• [EXERCISE PROMPT] Given the material below, return only the lines starting at the line with "Viewport: 1042px width, 753px height." and ending at the line with "Open the Chrome hamburger menu", exactly as they appear.
INPUT DATA Block Start
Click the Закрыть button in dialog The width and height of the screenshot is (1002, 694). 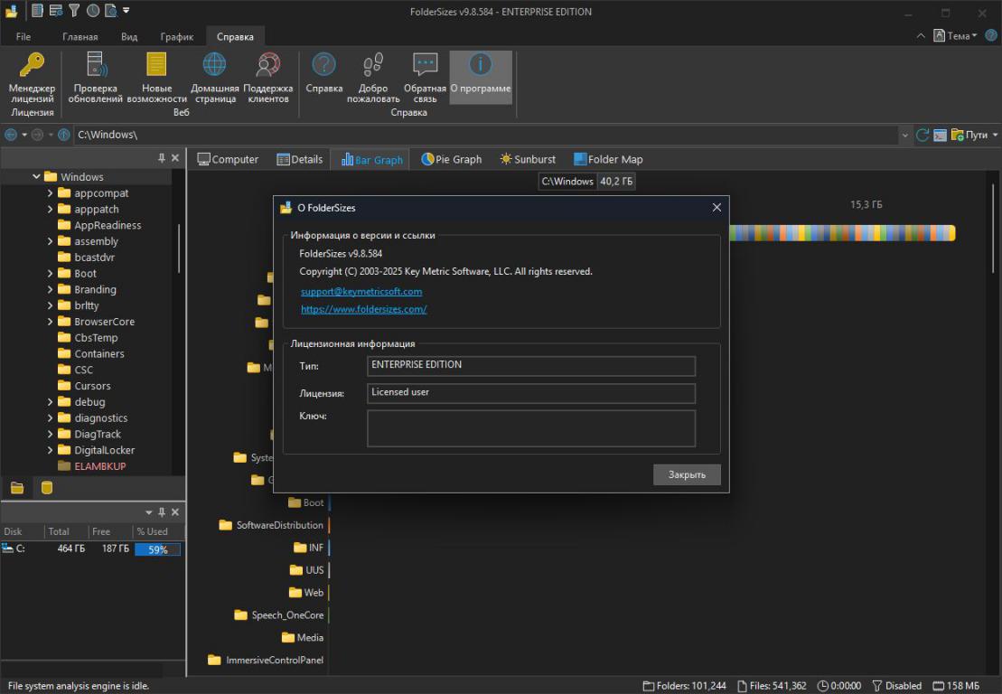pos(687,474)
INPUT DATA Block End
INPUT DATA Block Start
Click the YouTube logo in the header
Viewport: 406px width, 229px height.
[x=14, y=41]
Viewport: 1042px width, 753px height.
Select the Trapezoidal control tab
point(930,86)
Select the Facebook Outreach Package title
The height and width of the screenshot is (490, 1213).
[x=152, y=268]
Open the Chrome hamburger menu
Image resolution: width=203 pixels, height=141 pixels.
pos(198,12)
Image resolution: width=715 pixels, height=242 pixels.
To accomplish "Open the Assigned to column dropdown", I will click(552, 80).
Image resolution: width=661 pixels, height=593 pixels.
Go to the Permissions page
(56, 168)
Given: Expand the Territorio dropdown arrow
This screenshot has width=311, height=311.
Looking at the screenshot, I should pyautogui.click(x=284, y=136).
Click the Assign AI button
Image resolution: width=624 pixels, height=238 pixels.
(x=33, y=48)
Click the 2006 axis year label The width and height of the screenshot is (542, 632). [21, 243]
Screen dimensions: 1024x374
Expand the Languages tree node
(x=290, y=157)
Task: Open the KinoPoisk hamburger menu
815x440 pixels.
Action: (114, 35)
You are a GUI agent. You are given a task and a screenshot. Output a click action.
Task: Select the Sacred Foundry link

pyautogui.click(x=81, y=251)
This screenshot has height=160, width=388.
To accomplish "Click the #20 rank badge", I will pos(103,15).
INPUT DATA Block End
• [TASK RESPONSE]
Viewport: 1042px width, 753px height.
Select the Trapezoidal control tab
point(930,86)
Select the Facebook Outreach Package title
The height and width of the screenshot is (490, 1213).
[x=152, y=268]
Open the Chrome hamburger menu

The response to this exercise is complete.